Gytis Masiulis jailed after woman's death in Garden City crash
A drink driver who crashed while chasing another car, killing one of his passengers, has been jailed for five-and-a-half years.
Gytis Masiulis, 35, a Lithuanian national living in Connah's Quay, admitted causing death by dangerous driving in Garden City, Flintshire.
Front seat passenger Neringa Kairyte, 27, who had been planning her wedding, died at the scene.
Masiulis claimed he was chasing the car because he had been racially abused.
Mold Crown Court heard that Masiulis ignored pleas from his terrified passengers to slow down.
The court was told that he drove "like an idiot" and lost control after crossing "The Blue Bridge" at Garden City on the night on 8 June, after spending the afternoon drinking.
Ms Kairyte was thrown from the car when it hit a pillar and some fencing - ending up on its side in a garden, the court heard.
The car's other passengers were injured, including Ms Kairyte's partner who had a leg injury.

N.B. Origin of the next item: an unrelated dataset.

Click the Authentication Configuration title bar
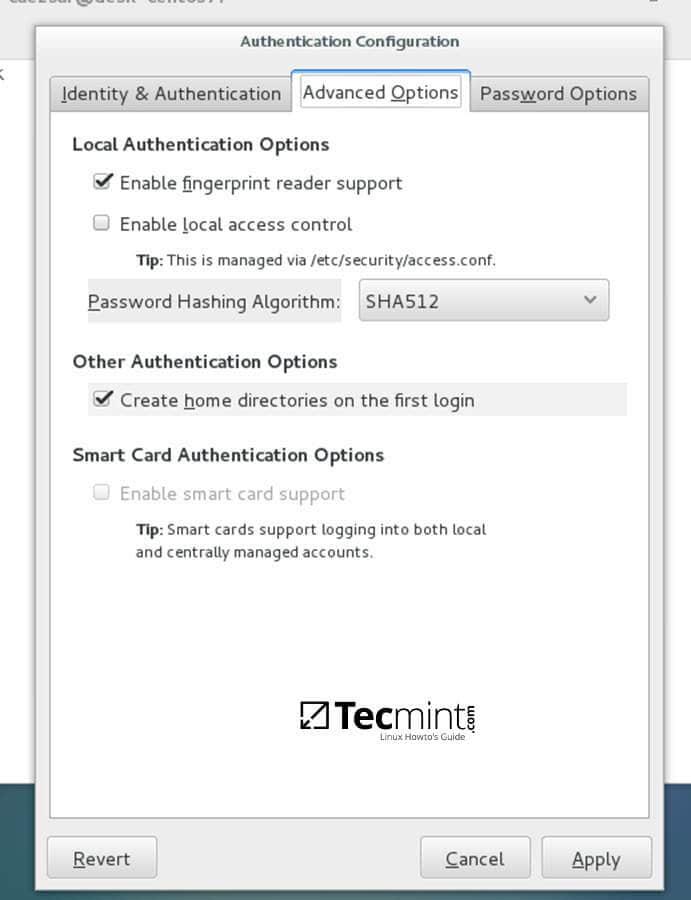Viewport: 691px width, 900px height. click(350, 41)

Another was knocked unconscious and a fourth passenger had facial injuries, the court was told.
Masiulis, who was driving an Opel Vectra, was taken to the Countess of Chester Hospital with minor injuries.

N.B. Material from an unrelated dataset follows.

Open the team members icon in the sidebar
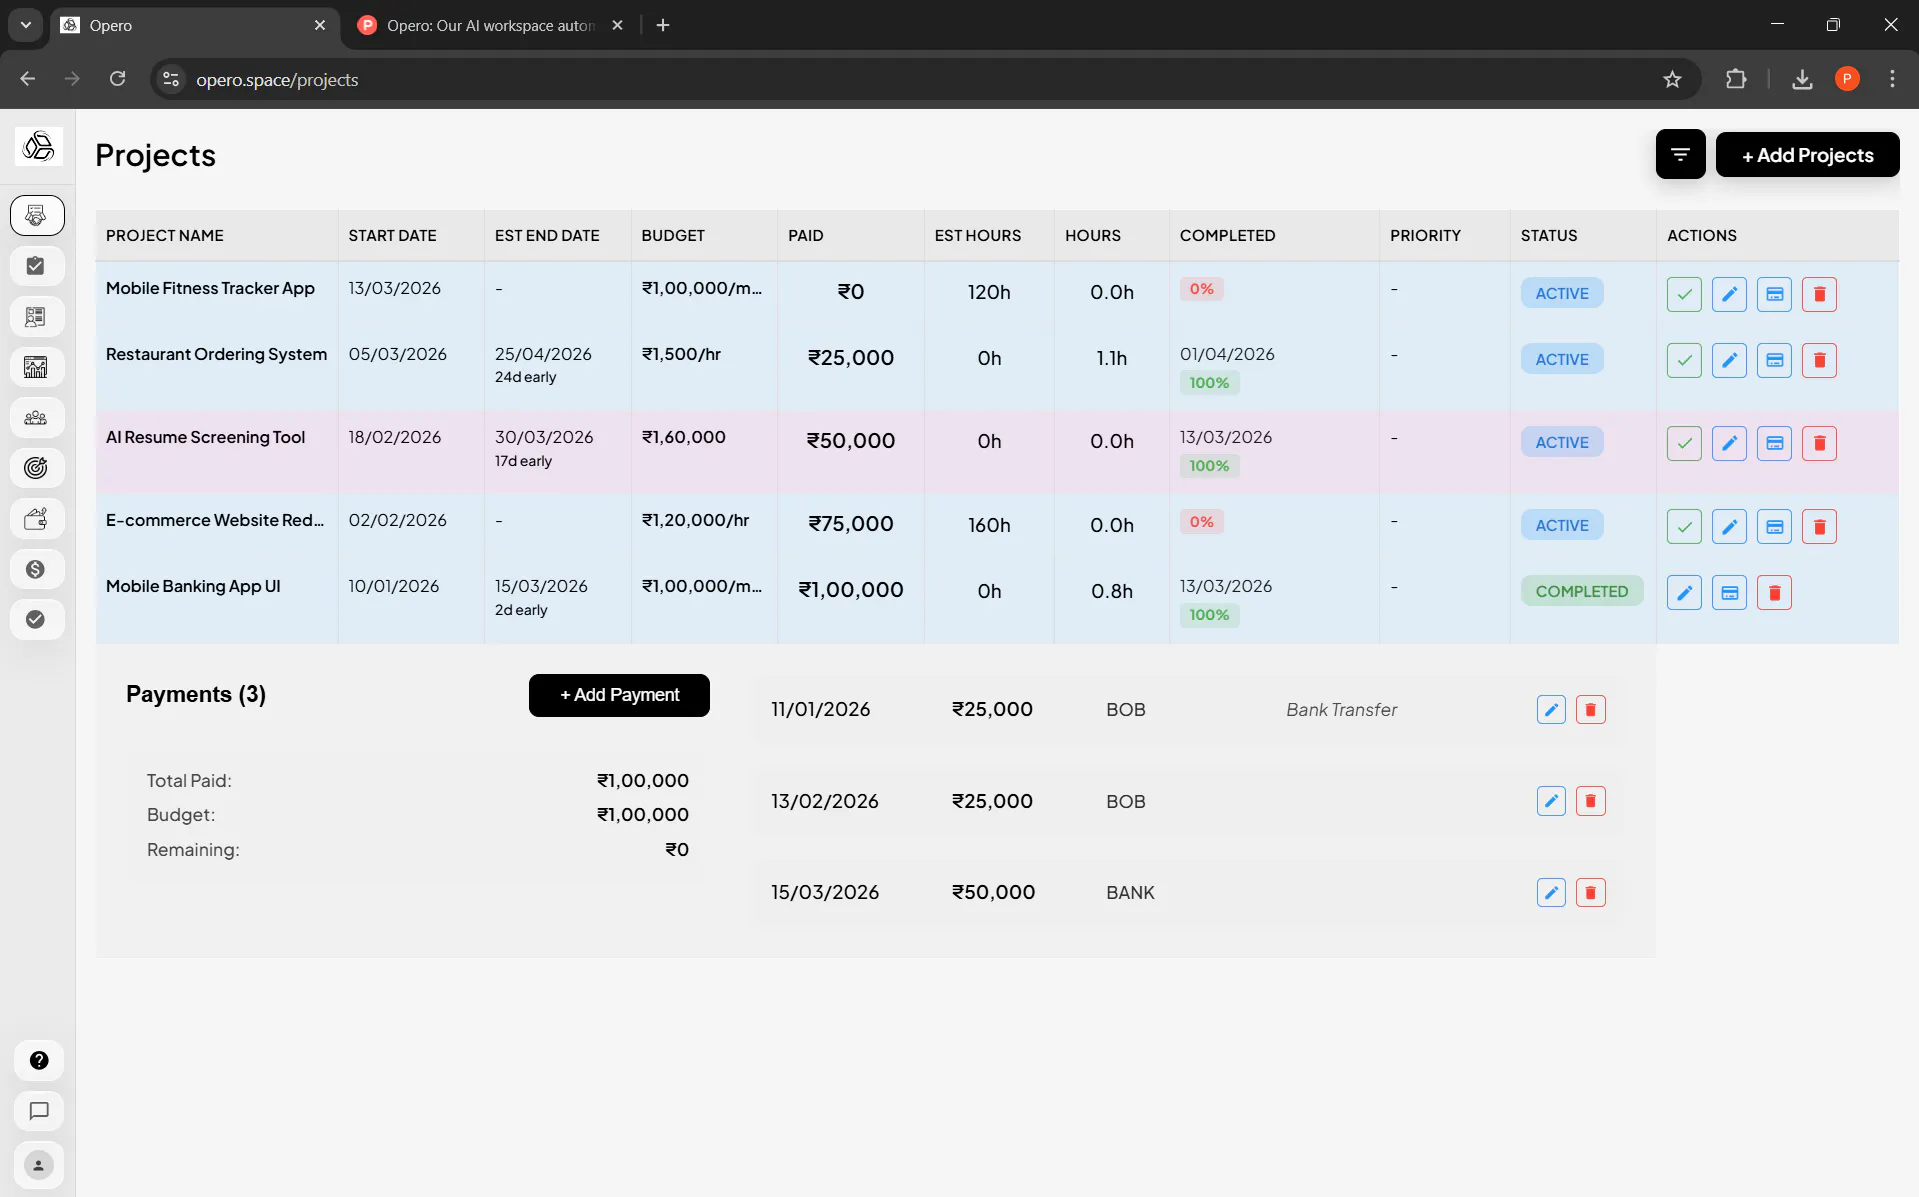 (37, 418)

When interviewed he denied chasing the other car and blamed a rock or a pothole for the crash, the court heard.
Masiulis was also banned from driving for six years and ordered to take a re-test.
Judge Niclas Parry told him that Ms Kairyte was planning her future which was full of hope and excitement and lost her life "because you quite deliberately decided to embark upon aggressive driving at high speed".
"Having been goaded by nothing more than verbal abuse, you decided that you would give chase," added Judge Parry.
"You ignored sensible advice of those in the car with you that you should simply leave it. You went after them, increasing your speed alarmingly, at times travelling possibly three times the 30mph speed limit.
"The occupants of the car were terrified. They were begging you to stop.
"One man is described as having his head in his hands and your driving was described as idiotic, crazy and horrible."
Simon Rogers, defending, said it was accepted that it was a serious case of its type, aggravated by alcohol and ignoring warnings from passengers.